The big news today is that the location of Sarah Palin’s visit to Iowa over the Labor Day weekend has been changed to accommodate a larger-than-initially-anticipated crowd. Many in the political class, including the event’s organizer, believe the former Alaska Governor intends to use the opportunity to announce that she will be running for President.
Now don’t get me wrong, I love a good Sarah Palin speech as much as the next guy and she could certainly bring a lot of good things to the debates, despite her thin resume. And yes, it is thin. I’m not a hater, but forgive me when I say that a half-term governor and reality TV star may not be the best foot the GOP can put forward. All that aside though, the truth of the matter is that a Palin candidacy will most likely have two effects: She will continue to make millions of dollars via TV and book contracts; and former Massachusetts Governor Mitt Romney will be the Republican nominee.
Why Romney? Well, the tea party is a formidable movement with motivated and reliable Caucus and Primary voters (see 2010 Republican primaries for House and Senate candidates). However, splitting their vote between three top-tier candidates (Minnesota Congresswoman Michele Bachmann, Texas Governor Rick Perry, and Palin) will only ensure that the singular moderate in the race will win the nomiation, especially if Bachmann, Perry, and Palin all endure to the South Carolina and Florida primaries.
Consider 2008. The more moderate Arizona Senator John McCain put all his eggs in the New Hampshire primary, similar to the strategy Romney seems to be employing this time around. Huckabee scored somewhat of a surprise victory here in Iowa, with the more-conservative-in-2008-version of Mitt Romney finishing second. McCain then won New Hampshire and needed a South Carolina victory to propel him to the nomination.
Competing only with the grossly-mismanaged campaign of former New York City Mayor Rudy Giuliani for the moderate vote, which had now unified behind him, McCain won South Carolina. Conservatives in the state were still split between Romney, Huckabee, and former Tennessee Senator Fred Thompson, who had stayed in the race despite poor finishes in Iowa and New Hampshire. McCain then took his momentum to Florida and, with the recent endorsement of then-Governor (and now-former Republican) Charlie Crist, won the Sunshine State and the Republican nomination.
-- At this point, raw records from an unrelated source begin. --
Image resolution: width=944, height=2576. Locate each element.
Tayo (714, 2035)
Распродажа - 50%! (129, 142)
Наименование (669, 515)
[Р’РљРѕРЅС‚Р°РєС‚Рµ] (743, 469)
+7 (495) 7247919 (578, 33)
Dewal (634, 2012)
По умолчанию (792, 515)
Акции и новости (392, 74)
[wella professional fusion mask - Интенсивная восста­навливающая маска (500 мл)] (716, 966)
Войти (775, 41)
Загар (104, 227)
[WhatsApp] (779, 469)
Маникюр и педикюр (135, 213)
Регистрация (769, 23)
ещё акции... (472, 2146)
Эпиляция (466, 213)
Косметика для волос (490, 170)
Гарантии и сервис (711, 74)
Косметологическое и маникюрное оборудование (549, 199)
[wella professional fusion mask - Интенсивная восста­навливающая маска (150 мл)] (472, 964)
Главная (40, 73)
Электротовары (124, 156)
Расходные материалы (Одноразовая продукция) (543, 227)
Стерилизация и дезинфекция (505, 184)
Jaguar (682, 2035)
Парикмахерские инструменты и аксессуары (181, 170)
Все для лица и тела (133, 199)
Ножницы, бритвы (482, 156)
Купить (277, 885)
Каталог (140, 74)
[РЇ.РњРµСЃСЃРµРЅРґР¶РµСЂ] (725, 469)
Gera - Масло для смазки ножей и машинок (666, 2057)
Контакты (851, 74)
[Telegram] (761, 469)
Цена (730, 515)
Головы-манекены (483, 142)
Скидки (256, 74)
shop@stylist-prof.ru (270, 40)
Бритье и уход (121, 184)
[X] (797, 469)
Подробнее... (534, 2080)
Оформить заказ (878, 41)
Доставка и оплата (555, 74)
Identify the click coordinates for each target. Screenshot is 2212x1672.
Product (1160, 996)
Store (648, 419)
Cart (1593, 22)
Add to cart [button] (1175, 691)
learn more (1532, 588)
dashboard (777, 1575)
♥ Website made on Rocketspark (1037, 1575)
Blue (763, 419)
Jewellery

My advice to Governor Palin? Those who ignore history are destined to repeat it. If you want to see a real, conservative leader moving into the White House in January 2013, then use your visit to Iowa to announce your endorsement of one of the candidates already in the race. If you further splinter the Conservative/Tea Party vote, the more-moderate-in-2012-version of Mitt Romney will be our standard bearer next year.